Richard Quinn Fall 2026
There is, generally speaking, zero appetite for ultra-formal evening wear at London Fashion Week. Like… none. Except—always, reliably—for Richard Quinn. Every season, without fail, he sends out these glittering, almost defiant processions of ballgowns, and every season it feels like him calmly saying: this is what I do. No pivot. No irony. No apology. “We always look at our business as making beautiful gowns for women at these amazing events of their life,” he said backstage. Weddings. Big occasions. Someone else’s once-in-a-lifetime night. That’s the brief. Period.

Simone Rocha Fall 2026
Simone Rocha came in at full gallop this afternoon and, honestly, it felt like being swept up into something half dream, half fever vision.
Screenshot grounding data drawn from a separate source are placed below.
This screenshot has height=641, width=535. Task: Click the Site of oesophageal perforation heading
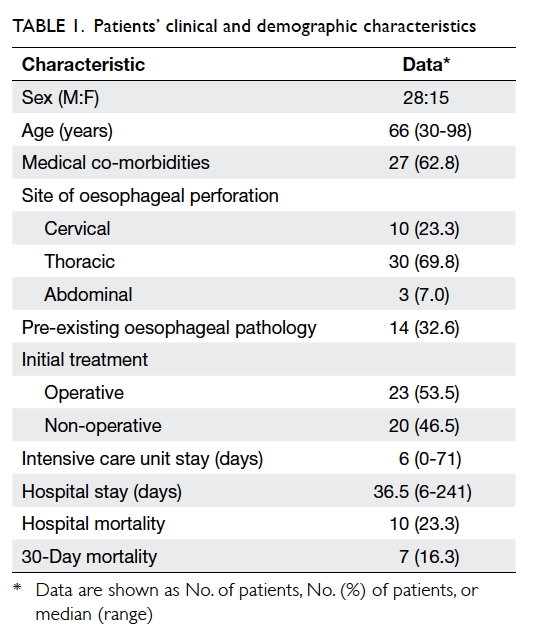(150, 195)
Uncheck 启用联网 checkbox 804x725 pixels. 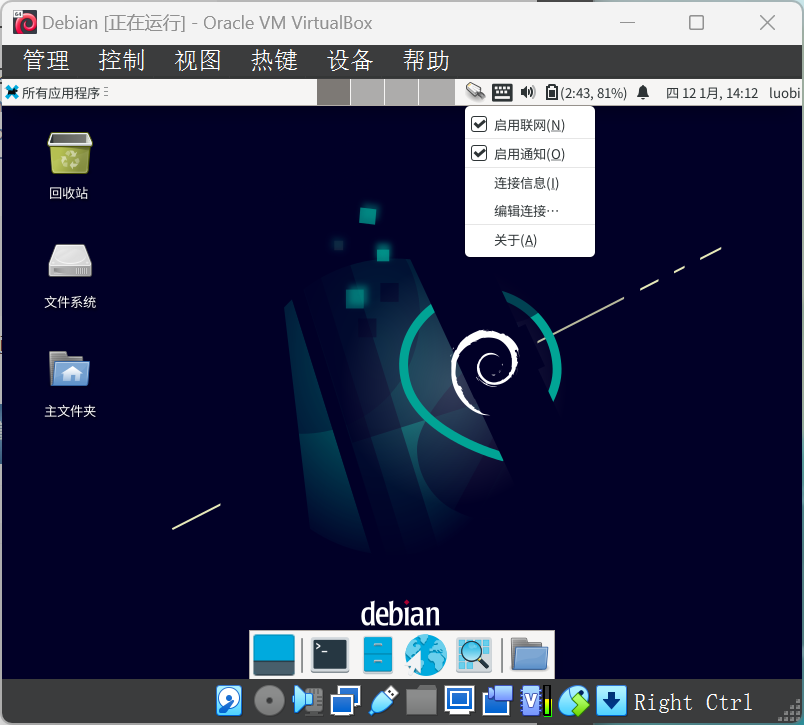(x=479, y=125)
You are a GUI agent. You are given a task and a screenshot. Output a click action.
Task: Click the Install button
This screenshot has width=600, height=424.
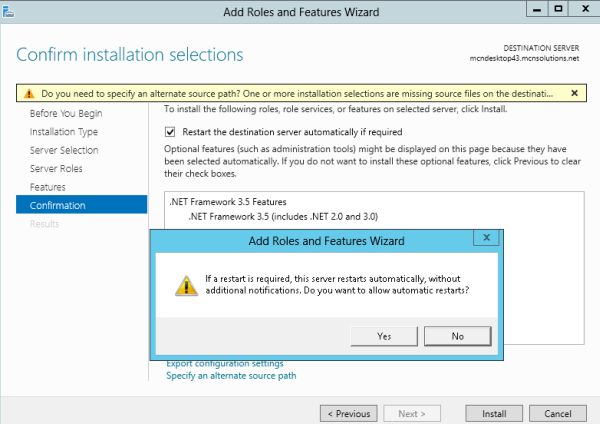(494, 414)
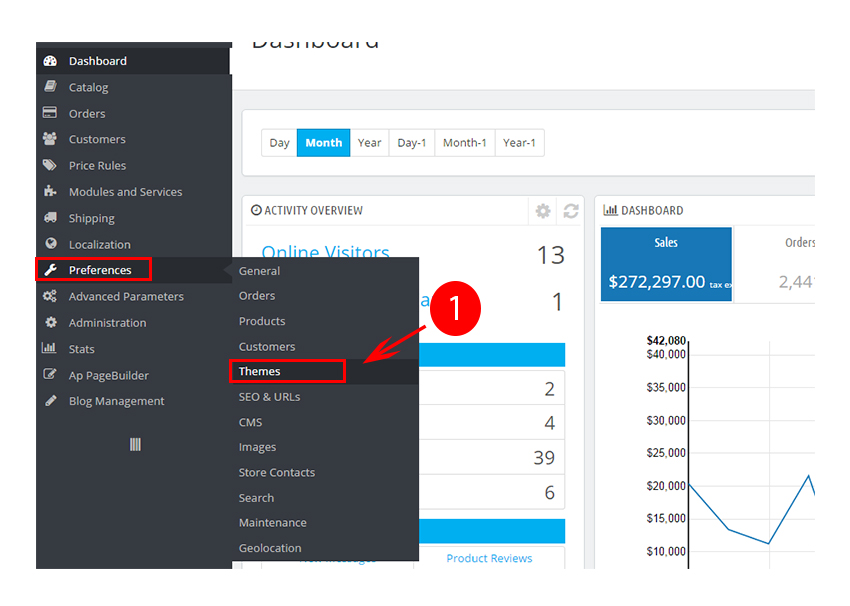Choose SEO & URLs from the submenu
The image size is (850, 606).
[x=269, y=397]
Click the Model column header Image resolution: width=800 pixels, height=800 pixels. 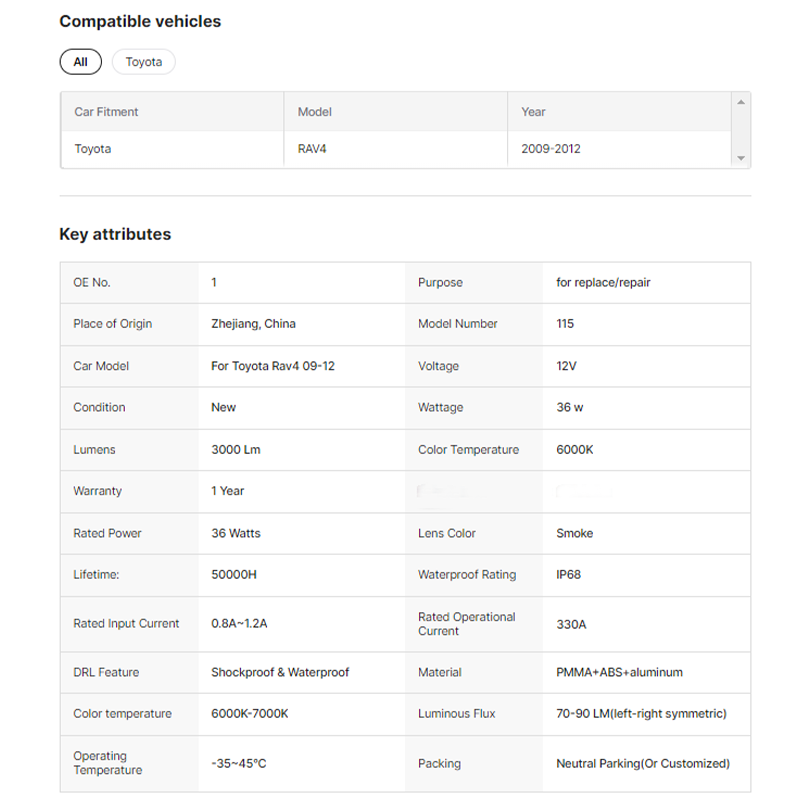tap(315, 112)
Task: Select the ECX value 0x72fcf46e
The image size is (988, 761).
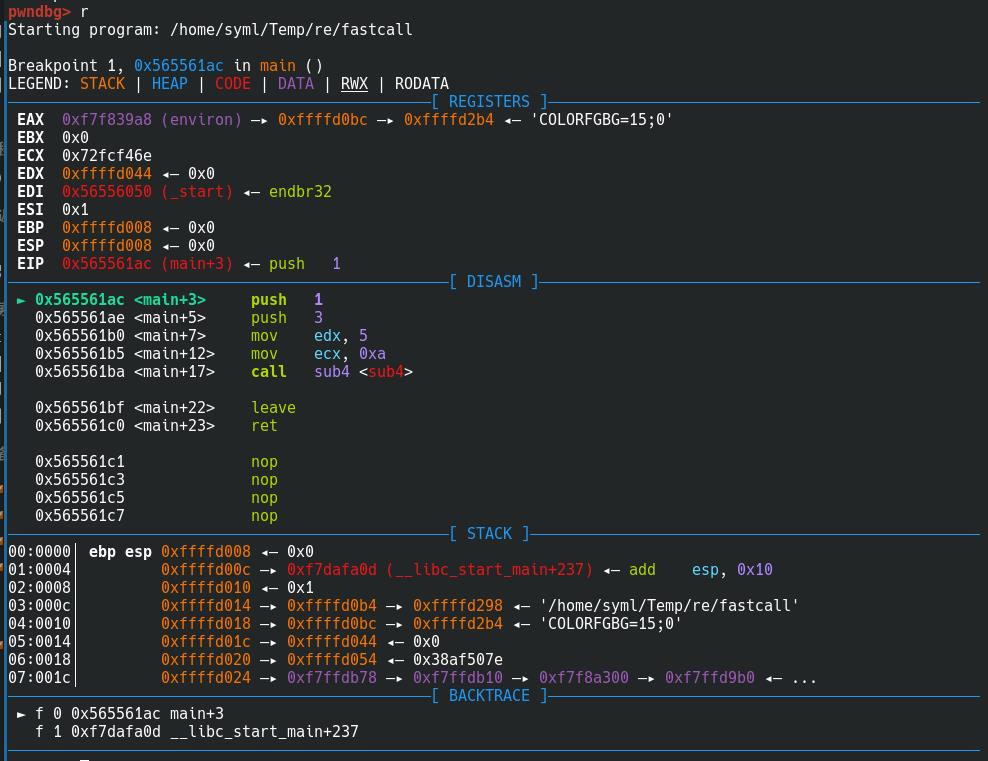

She does this thing—quietly, meticulously—where she gathers references that feel distant, emotional, almost mythic, lets them sit and steep forever, and then releases them all at once in a setting that makes you forget where you are. “I’m hoping it will feel like a big visceral feast,” she said backstage before the show. And yes. Feast is the word. Once everyone found their way into the venue, there was no easing in—we were off.

KNWLS Fall 2026
“Happy House”—the punk classic by Siouxsie and the Banshees—blasted out as the finale music, and honestly? It landed. Hard. Put aside the plaintive edge of Siouxsie’s voice for a second and it felt exactly right for Erdem’s 20th anniversary. Two decades of building a fashion house rooted in romantic optimism, in the radical idea that clothes can make women feel… happy. That’s not nothing. That’s a philosophy.